Eu fora obrigada a entrar
no deserto para saber com horror que o deserto é vivo, para saber
que uma barata é a vida. Havia recuado até saber que em mim a vida
mais profunda é antes do humano - e para isso eu tivera a coragem
diabólica de largar os sentimentos. Eu tivera que não dar valor
humano à vida para poder entender a largueza, muito mais que humana,
do Deus. Havia eu pedido a coisa mais perigosa e proibida? arriscando
a minha alma, teria eu ousadamente exigido ver Deus?
E agora eu estava como
diante Dele e não entendia - estava inutilmente de pé diante Dele,
e era de novo diante do nada. A mim, como a todo o mundo, me fora
dado tudo, mas eu quisera mais: quisera saber desse tudo. E vendera a
minha alma para saber. Mas agora eu entendia que não a vendera ao
demônio, mas muito mais perigosamente: a Deus. Que me deixara ver.

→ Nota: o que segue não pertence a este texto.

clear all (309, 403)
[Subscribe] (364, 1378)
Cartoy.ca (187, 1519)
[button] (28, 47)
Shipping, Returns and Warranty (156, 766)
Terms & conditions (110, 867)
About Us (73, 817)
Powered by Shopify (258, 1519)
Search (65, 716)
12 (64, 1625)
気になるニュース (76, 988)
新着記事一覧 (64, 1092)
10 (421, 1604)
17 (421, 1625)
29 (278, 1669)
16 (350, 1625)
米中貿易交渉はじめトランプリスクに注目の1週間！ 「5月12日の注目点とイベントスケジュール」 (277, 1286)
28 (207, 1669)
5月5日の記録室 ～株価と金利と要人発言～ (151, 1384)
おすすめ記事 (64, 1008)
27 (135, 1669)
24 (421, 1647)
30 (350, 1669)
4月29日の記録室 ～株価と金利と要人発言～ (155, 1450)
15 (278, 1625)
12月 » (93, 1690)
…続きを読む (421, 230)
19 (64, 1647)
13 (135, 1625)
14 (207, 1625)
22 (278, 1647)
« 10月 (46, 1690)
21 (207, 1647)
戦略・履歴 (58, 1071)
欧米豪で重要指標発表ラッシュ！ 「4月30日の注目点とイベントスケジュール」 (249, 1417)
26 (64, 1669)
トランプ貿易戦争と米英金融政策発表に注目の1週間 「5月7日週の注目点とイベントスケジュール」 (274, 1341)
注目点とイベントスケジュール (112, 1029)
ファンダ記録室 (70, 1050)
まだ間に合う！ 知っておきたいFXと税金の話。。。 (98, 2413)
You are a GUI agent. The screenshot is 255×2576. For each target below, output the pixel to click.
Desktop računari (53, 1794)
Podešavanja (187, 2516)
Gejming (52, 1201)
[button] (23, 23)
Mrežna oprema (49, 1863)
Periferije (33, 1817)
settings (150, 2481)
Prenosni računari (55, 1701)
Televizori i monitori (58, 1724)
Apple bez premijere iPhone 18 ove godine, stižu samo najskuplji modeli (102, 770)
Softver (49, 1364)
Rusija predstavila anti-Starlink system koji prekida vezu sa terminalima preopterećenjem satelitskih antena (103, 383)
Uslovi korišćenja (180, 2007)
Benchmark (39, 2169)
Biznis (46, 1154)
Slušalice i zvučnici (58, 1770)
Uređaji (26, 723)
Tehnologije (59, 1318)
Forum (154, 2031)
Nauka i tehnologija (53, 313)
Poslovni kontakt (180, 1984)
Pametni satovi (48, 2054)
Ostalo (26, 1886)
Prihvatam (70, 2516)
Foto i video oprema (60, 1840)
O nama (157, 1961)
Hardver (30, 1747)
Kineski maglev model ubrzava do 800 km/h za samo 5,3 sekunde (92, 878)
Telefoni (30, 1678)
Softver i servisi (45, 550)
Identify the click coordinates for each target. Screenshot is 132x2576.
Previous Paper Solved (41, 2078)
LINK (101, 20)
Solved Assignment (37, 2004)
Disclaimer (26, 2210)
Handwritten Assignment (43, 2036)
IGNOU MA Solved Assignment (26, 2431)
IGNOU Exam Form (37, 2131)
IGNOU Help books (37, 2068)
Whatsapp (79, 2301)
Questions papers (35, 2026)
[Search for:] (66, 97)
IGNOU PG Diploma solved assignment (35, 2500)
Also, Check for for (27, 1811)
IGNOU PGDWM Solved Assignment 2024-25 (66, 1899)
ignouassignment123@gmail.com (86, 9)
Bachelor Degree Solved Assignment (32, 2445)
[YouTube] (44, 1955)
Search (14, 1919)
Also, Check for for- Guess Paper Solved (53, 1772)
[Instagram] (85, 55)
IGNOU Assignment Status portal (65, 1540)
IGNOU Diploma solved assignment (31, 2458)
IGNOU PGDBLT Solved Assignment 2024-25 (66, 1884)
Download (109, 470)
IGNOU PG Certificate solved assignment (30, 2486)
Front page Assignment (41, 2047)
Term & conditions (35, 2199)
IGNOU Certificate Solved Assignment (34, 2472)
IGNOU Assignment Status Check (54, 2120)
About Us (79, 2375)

Pois Ele sabia que eu não saberia ver o que visse: a explicação de
um enigma é a repetição do enigma. O que És? e a resposta é: És.
O que existes? e a resposta é: o que existes. Eu tinha a capacidade
da pergunta, mas não a de ouvir a resposta.
Não, nem a pergunta eu
soubera fazer. No entanto, a resposta se impunha a mim desde que eu
nascera. Fora por causa da resposta contínua que eu, em caminho
inverso, fora obrigada a buscar a que pergunta ela correspondia.
Então eu me havia perdido num labirinto de perguntas, e fazia
perguntas a esmo, esperando que uma delas ocasionalmente
correspondesse à da resposta, e então eu pudesse entender a
resposta.
Mas era como uma pessoa
que, tendo nascido cega e não tendo ninguém a seu lado que tivesse
tido visão, essa pessoa não pudesse sequer formular uma pergunta
sobre a visão: ela não saberia que existia ver. Mas, como na
verdade existia a visão, mesmo que essa pessoa em si mesma não
soubesse e nem tivesse ouvido falar, essa pessoa estaria parada,
inquieta, atenta, sem saber perguntar sobre o que não sabia que
existe - ela sentiria falta do que deveria ser seu.
Clarice Lispector, A Paixão segundo G.H.